Uygur Devletinin kurulması

Uygurlar, Göktürklerin egemenliğinde olan boylardan biridir. 716 yılında Göktürk devletine ilk isyan harekini başlatmışlar, bu hareket Kül Tegin tarafından bastırılmıştır. 744 yılında Bilge Kağan’ın bir bakanı tarafından zehirlemesi II. Göktürk Devletini çöküntüye götürmüştür. Bakanın kendisini kağan ilan etmesi ve ölümünden sonra oğlu Ozmuz’un kağan seçilmesi Göktürklerin tabiiyeti altında bulunan Basmıl, Karluk ve Uygur gibi boyların isyan etmesine sebep olmuştur. Kutluk Bilge Tegin 744 yılında Göktürk Devletini yıkarak Uygur devletini kurmuştur. Kurulduğu topraklar yıllardan beri kadim Türk yurdu olan aynı bölgelerdir.
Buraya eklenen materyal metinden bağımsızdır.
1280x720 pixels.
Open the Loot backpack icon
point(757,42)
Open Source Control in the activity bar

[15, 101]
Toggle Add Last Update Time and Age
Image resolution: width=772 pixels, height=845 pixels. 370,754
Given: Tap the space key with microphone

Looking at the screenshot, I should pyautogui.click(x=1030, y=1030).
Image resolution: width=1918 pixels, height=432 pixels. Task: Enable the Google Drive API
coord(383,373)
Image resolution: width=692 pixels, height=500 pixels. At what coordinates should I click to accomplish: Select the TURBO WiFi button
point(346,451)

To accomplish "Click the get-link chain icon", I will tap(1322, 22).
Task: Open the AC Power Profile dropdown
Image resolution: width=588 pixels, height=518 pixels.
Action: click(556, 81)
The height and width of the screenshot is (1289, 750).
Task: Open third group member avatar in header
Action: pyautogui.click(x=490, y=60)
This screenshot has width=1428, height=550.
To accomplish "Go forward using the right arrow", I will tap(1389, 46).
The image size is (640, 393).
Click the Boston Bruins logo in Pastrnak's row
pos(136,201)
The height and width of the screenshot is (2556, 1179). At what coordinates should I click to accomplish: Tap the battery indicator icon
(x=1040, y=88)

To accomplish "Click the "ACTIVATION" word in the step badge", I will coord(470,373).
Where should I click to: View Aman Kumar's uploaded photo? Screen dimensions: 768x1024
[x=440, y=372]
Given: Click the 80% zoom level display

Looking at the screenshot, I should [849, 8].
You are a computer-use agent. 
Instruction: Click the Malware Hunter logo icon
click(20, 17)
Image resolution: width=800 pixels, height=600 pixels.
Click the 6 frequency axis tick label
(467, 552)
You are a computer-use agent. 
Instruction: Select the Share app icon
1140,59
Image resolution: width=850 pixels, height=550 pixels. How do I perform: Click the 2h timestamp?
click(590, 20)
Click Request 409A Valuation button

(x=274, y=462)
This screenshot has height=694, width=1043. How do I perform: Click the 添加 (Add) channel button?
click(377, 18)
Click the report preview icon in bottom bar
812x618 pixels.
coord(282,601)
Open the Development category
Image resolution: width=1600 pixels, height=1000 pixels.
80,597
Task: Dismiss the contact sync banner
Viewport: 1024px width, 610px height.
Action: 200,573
 744’te Uygur Devleti’nin kurucusu Kutluk Bilge Kağan747’de Başkent Ordu-balık’ta vefat etti. Yerine oğlu Moyen-çor geçti. Bu hükümdar zamanında Uygurlar en kudretli devirlerini yaşadı.  Dokuz Oğuzları, Karlukları ve Basmılları, Türgişleri yeniden hakimiyeti altına alan Hakan, Talas savaşında Çinlilerin yenilmesi üzerine Tarım havzasına tamamen hakim olmuştur. Türk anadan doğma An-lu Şan adlı bir komutan Çinin başkentleri Loyang ve Çangan’ı zapt ederek kendini imparator ilan etmiştir. T’ang İmparatoru Su-tsung’un yardım talebine olumlu cevap veren Moyen-çor 757 yılında çinin başkentlerini geri aldı. Çin yılda 20 bin top ipek vermeyi kabul etti. Hakan imparatorun kızıyla evlendi. Yerine geçen oğlu Böğü Kağan da Çin’le ilgilendi. 762’de Su-tsung’un  ölmü üzerine Çin’e hakim olmayı planlayan Böğü Han’ın ileri harekatını Töles kökenli Çin kumandanı Pu-ku Huai-en önledi. Tibetlilerin saldırısına uğrayan Çin’in kurtarılması için Böğü Han yardıma çağrıldı. Çin’in kurtarılması ile sonuçlanan Lo-yang seferi dönüşünde Hakan Mani dinini kabul etti. Türkler arasında yayılması için dört rahibi de beraberinde götürdü. Bu olay Türk tarihinde bir dönüm noktası olmuştur. Hayvani gıdaları yasaklayan ve savaşçılık ruhunu zayıflatan Maniheizm Türk ülkesinde resmiyet kazandı.(Rene Grousset, Bozkır İmparatorlugu, (Terc: Dr. M. Reşat üzmen), s.128 v.d, Ötüken Neşriyatı. Baskı 1980/İST; kafesoğlu, a.g.e., s.130 vd.)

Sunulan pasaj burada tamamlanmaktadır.